§ Exercise directions: In the news item about Dominion's resource plan, what years does the plan's study period span?

══ Text passage ══

Dominion fights it way through last stages of year-long IRP process

The September 2011 integrated resource plan of Virginia Electric and Power, d/b/a Dominion Virginia Power should be found by the Virginia State Corporation Commission as reasonable and criticisms of outside parties should be rejected, the utility said in an Aug. 8 brief.

Consistent with its ruling in the 2009 IRP proceeding, the sole issue for commission consideration is whether the company’s 2011 plan is reasonable and in the public interest, the utility said. DVP is a unit of Dominion Resources (NYSE: D).

“The Plan is supported by well-established industry standard modeling protocols, based on the Company’s assumptions regarding load growth, commodity price projections, demand-side management (‘DSM’) programs, and many other regulatory and market developments expected to occur over the 25-year Study Period (2012 to 2036) at the time the Plan was developed, approximately one year ago,” DVP wrote. “The Company’s overall planning process is a dynamic, ongoing process. To the extent there are changes to the assumptions that form the basis of the Plan since the filing of the Plan, whether due to new or revised regulations or legislation, changes in the load forecast or forecasts of fuel or other commodity prices, the effects of those changes will be incorporated into future integrated resource plans.”

═══
══ Entries ══

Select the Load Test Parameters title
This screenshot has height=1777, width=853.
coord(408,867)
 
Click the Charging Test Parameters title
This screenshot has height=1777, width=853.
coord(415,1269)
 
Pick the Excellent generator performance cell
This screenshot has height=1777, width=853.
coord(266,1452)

═══

§ Final result: 2012 to 2036, a 25-year study period.